Exactly reproduce the entries, dropping any pictures from your copy.

======== Task material

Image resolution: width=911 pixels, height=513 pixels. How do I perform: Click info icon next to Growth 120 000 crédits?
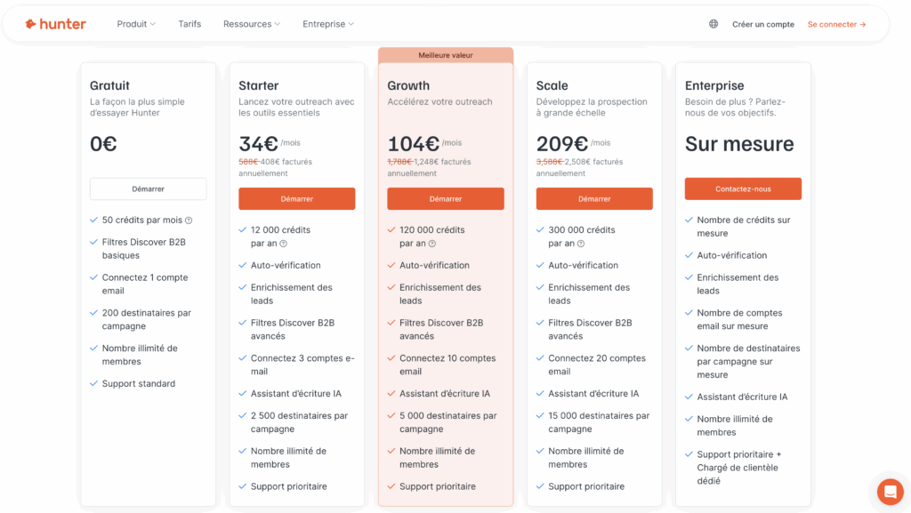[432, 244]
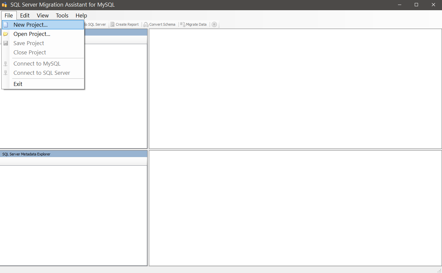Open the Tools menu
This screenshot has height=273, width=442.
pyautogui.click(x=62, y=15)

================

→ **Finished exercise**
Image resolution: width=911 pixels, height=513 pixels. How do I perform: Click info icon next to Growth 120 000 crédits?
[432, 244]
Open the Tools menu
This screenshot has height=273, width=442.
pyautogui.click(x=62, y=15)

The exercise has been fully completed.